The Company’s independent registered public accounting firm also provided the Audit Committee with a formal written statement required by PCAOB Rule 3526 (Communications with Audit Committees Concerning Independence) describing all relationships between the independent registered public accounting firm and the Company, including the disclosures required by the applicable requirements of the PCAOB regarding the independent registered public accounting firm’s communications with the Audit Committee concerning independence.
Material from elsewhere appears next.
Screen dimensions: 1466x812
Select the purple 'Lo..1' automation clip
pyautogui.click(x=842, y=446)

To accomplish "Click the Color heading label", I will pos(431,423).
In addition, the Audit Committee discussed with the independent registered public accounting firm its independence from the Company.
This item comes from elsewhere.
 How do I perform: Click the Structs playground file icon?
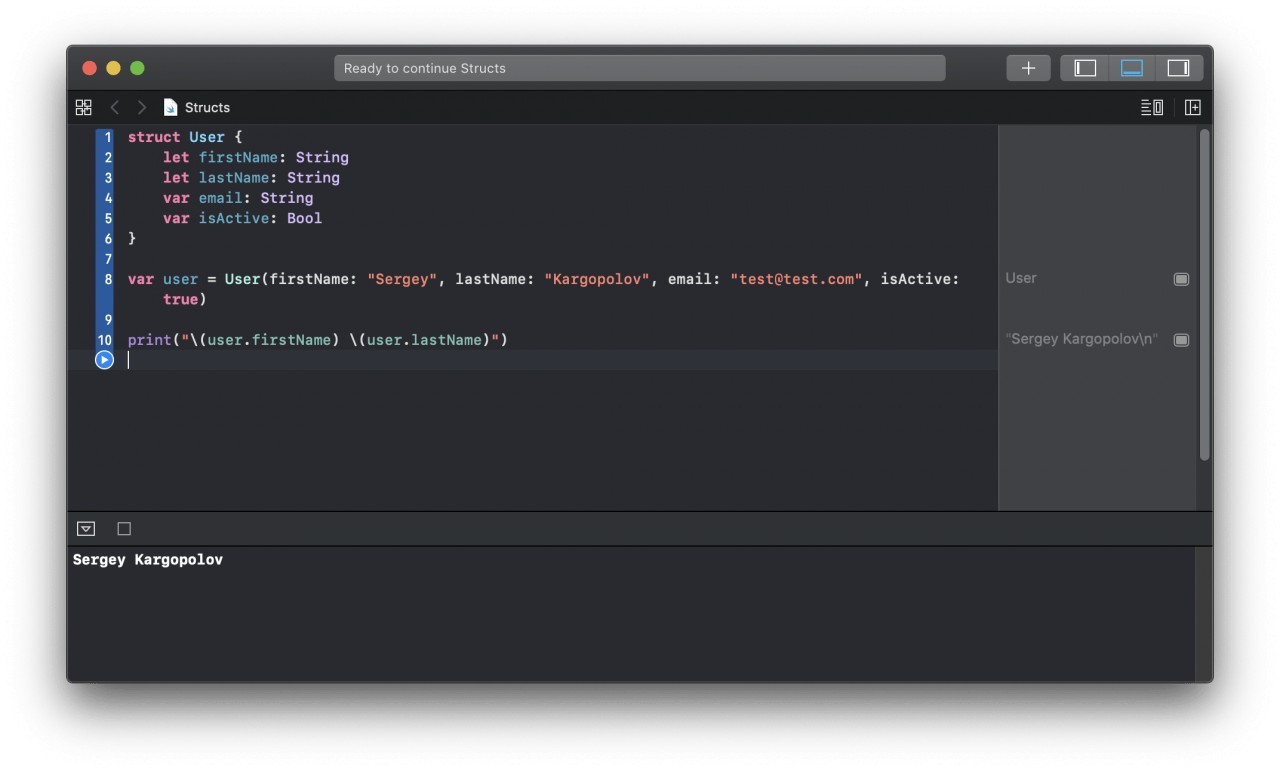tap(170, 107)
Based on its discussions with management and the independent registered public accounting firm, and its review of the representations and information provided by management and the independent registered public accounting firm, the Audit Committee recommended to the Board of Directors that the audited consolidated financial statements be included in the Company’s Annual Report on Form 10-K for the fiscal year ended December 31, 2022.
Audit Committee
Donald Zurbay (Chairperson)
Tamara Fountain, M.D.
Erica Rogers
This Audit Committee Report shall not be deemed incorporated by reference by any general statement incorporating by reference this Proxy Statement into any filing under the Securities Act of 1933, as amended (the “Securities Act”), or under the Securities Exchange Act of 1934, as amended (the “Exchange Act”), except to the extent that the Company specifically incorporates this information by reference, and shall not otherwise be deemed filed under the Securities Act or Exchange Act.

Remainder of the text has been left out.